**WORK TO COMPLETE**
For the entries below, print exactly the lines between the line holding "Task: Click the green heart emoji in caption" and the line holding "This screenshot has height=820, width=1456.", inclusive, and nothing else.

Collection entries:
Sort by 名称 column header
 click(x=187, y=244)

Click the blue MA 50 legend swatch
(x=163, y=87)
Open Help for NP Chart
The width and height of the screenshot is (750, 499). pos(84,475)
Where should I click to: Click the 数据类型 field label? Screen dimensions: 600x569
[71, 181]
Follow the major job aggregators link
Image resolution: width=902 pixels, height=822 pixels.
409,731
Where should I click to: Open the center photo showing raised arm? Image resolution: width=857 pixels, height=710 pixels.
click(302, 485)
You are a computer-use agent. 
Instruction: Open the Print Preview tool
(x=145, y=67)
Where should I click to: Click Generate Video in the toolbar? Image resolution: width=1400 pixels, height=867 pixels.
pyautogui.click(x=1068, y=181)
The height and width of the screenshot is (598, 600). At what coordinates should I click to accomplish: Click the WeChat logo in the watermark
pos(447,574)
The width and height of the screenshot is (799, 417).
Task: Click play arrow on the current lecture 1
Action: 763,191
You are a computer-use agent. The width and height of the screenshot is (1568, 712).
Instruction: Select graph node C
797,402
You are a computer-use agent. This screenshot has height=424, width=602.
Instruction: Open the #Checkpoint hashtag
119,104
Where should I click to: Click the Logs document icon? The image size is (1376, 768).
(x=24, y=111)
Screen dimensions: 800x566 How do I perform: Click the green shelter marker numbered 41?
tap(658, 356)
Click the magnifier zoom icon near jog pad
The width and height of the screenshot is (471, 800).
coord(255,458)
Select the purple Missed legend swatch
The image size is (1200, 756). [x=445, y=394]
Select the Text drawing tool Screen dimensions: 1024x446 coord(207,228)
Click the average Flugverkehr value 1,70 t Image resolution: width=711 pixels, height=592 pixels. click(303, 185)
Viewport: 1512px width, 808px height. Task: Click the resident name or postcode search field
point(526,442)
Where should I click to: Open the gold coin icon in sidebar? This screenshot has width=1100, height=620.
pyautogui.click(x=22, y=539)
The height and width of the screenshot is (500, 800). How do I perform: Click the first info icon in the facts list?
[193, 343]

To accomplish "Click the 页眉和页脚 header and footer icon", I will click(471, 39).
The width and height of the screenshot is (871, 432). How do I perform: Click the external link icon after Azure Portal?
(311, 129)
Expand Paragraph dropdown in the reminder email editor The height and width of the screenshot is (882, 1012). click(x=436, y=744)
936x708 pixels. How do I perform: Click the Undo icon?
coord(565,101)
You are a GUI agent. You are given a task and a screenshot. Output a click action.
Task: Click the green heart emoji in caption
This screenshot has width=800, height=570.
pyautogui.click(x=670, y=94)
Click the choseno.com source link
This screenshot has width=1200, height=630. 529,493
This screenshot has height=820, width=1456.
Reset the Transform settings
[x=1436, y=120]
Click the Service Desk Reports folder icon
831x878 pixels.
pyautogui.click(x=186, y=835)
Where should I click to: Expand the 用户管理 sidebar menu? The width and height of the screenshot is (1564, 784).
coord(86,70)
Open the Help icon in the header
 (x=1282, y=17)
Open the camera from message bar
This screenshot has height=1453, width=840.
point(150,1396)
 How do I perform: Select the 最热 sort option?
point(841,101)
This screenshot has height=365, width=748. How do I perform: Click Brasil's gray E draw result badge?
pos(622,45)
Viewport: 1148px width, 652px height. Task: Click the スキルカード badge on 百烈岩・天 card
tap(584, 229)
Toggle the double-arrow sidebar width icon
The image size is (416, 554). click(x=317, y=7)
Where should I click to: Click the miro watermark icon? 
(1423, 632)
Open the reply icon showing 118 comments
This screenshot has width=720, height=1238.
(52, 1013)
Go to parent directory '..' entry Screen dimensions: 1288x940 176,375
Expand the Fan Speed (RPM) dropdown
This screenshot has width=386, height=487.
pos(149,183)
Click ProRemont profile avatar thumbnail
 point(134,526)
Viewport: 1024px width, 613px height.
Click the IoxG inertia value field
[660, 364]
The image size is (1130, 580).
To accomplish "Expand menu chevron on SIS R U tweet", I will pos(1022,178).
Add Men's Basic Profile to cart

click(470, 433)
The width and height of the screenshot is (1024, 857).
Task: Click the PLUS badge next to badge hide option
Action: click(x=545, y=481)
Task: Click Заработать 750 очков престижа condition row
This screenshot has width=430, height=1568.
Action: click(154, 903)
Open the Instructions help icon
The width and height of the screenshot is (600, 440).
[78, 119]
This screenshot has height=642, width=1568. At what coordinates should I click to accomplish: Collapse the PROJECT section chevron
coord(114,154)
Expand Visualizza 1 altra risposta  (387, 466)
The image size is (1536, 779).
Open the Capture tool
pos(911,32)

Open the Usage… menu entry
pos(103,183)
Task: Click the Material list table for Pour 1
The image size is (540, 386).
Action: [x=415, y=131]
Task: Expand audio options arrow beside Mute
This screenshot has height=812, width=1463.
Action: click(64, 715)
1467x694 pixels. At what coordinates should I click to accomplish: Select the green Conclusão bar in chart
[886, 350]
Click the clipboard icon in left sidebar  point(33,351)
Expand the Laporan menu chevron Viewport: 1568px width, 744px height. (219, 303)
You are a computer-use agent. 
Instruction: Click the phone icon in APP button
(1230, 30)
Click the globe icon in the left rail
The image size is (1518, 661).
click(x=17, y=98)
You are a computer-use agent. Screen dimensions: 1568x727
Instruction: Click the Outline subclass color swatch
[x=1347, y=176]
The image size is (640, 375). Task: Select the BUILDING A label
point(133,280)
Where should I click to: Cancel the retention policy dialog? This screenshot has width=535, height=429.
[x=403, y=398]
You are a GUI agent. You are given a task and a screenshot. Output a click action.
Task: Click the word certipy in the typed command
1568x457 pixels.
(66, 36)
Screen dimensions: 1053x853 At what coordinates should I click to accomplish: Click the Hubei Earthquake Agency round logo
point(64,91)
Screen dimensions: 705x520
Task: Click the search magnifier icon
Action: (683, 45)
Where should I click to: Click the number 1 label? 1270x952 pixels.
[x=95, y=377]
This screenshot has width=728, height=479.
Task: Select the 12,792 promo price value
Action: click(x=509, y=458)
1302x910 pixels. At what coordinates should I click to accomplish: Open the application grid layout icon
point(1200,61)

**REPLY**
Task: Click the green heart emoji in caption
This screenshot has width=800, height=570.
pyautogui.click(x=670, y=94)
Click the choseno.com source link
This screenshot has width=1200, height=630. 529,493
This screenshot has height=820, width=1456.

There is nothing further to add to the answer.